Lobb, Stephen (DNB00)
|←Lobb, Emmanuel||Dictionary of National Biography, 1885-1900, Volume 34
LOBB, STEPHEN (d. 1699), nonconformist divine, was the son of Richard Lobb, M.P., of Liskeard, Mill Park, Warleggan, and Tremathick, St. Neots, Cornwall. In 1681 he settled in London as pastor of the independent congregation in Fetter Lane. He was accused of being concerned in the Rye House plot, and with another minister named Casteers arrested in Essex and committed to prison in August 1683 (Luttrell, Relation of State Affairs, 1857, i. 273, 275). After James II had issued his declaration for liberty of conscience (4 April 1687), Lobb was one of the ministers selected by the independents to present an address of thanks to him. His frequent attendance at court, for which he was sometimes called the 'Jacobite Independent,' led the church party to accuse him of promoting a repeal of the Test Act. When on 23 Sept. 1688 Grocers' Hall was opened by the lord major, Lobb preached the sermon (ib. i. 462). In 1694 he was chosen to fill one of the vacancies, occasioned by the exclusion of Daniel Williams, among the lecturers at the Pinners' Hall. He died on 3 June 1699. By the daughter of Theophilus Polwhele, nonconformist minister at Tiverton, Devonshire, he had three sons, Stephen (d. 1720), who conformed and became chaplain of Penzance Chapel, Cornwall, and vicar of Milton Abbot, Devonshire; Theophilus [q. v.]; and Samuel (d. 1760), who also conformed and obtained the rectory of Farleigh, Hungerford, Wiltshire. Mrs. Lobb died in 1691.
In conjunction with John Humfrey [q. v.] Lobb wrote in 1680 an 'Answer ... by some Nonconformists ' to a sermon preached by Dr. Edward Stillingfleet on the mischief of separation. Stillingfleet replied the same year in ' The Charge of Schism Renewed.' Lobb and Humfrey thereupon retorted with a 'Reply to the Defence of Dr. Stillingfleet,'
Lobb took a prominent part in the controversy between the presbyterian and independent denominations occasioned by the republication of Tobias Crisp's 'Works' with 'Additions' in 1690. To counteract what he considered to be Crisp's erroneous doctrine, Daniel Williams published in 1695 'A Defence of Gospel Truth.' Lobb joined issue with Williams in 'A Peceable Enquiry into the nature of the present controversie among our United Brethren about Justification,' pt. i. 8vo. London, 1693. Williams having briefly replied, Lobb published 'A Vindication of the Doctor, and myself' 4to, London, 1695. Lobb next wrote 'A Report of the present state of the differences in Doctrinals between some Dissenting Ministers in London,' 8vo, London, 1697. This was answered during the same year by Vincent Alsop in 'A Faithful Rebuke to a False Report.' Lobb rejoined with a 'Defence' of his 'Report' and 'Remarks' on Alsop's 'Rebuke' which was in turn castigated by Williams in 'The Answer to the Report,' &c., 1698. At length Lobb sent forth 'An Appeal to Dr. Stillingfleet and Dr. Edwards concerning Christ's Satisfaction,' 8vo, London, 1698, in which he insinuated that Williams and Richard Baxter favoured Socinianism. Stillingfleet in his admirable reply intimated that the dispute in his opinion was idle and profitless. Lobb, however, still pursued the controversy in 'A further Defence' of his ' Appeal,' and it was closed by Williams in a pamphlet called 'An End to Discord.' An anonymous disciple of Baxter disposed of Lobb's accusation in 'A Plea for the late Mr. Baxter,' 1699.

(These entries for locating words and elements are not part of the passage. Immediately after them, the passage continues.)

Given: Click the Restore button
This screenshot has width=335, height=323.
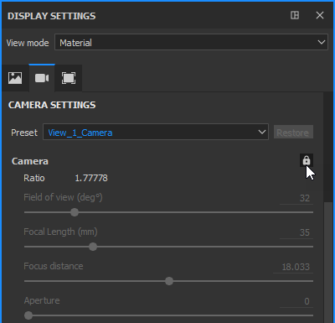Looking at the screenshot, I should [293, 133].
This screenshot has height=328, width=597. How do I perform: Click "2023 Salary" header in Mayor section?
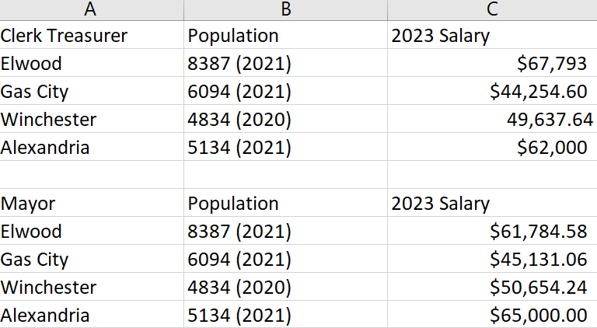(441, 204)
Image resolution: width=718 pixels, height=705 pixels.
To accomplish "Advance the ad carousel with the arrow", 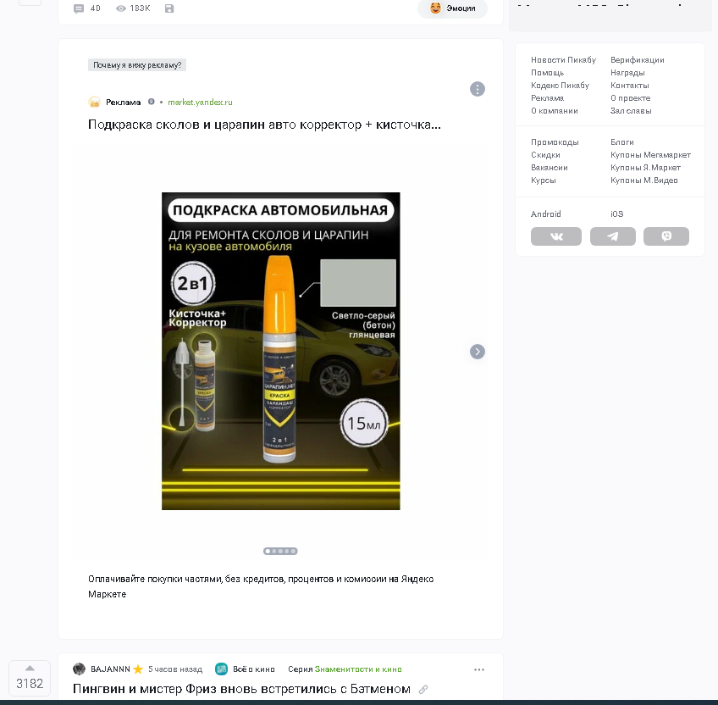I will click(478, 351).
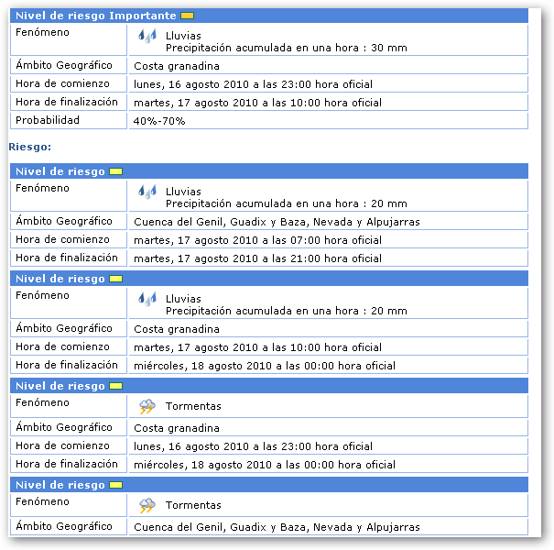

Lobb left a manuscript diary, which passed on his death into the possession of his son Theophilus.[Wilson's Dissenting Churches, ii. 262, iii. 436-46; Thomas Goodwin's Funeral Sermon; Bogue'a Hist. of Dissenters, i. 399; A Dreadful Oration delivered by that surely afflicted Saint, Stephen Lobb, 1683; Boase and Courtney's Bibl. Cornub.; Boase's Collectanea Cornub. col. 505; will of his brother, Richard Lobb, reg. in P. C. C. 126, ecc.]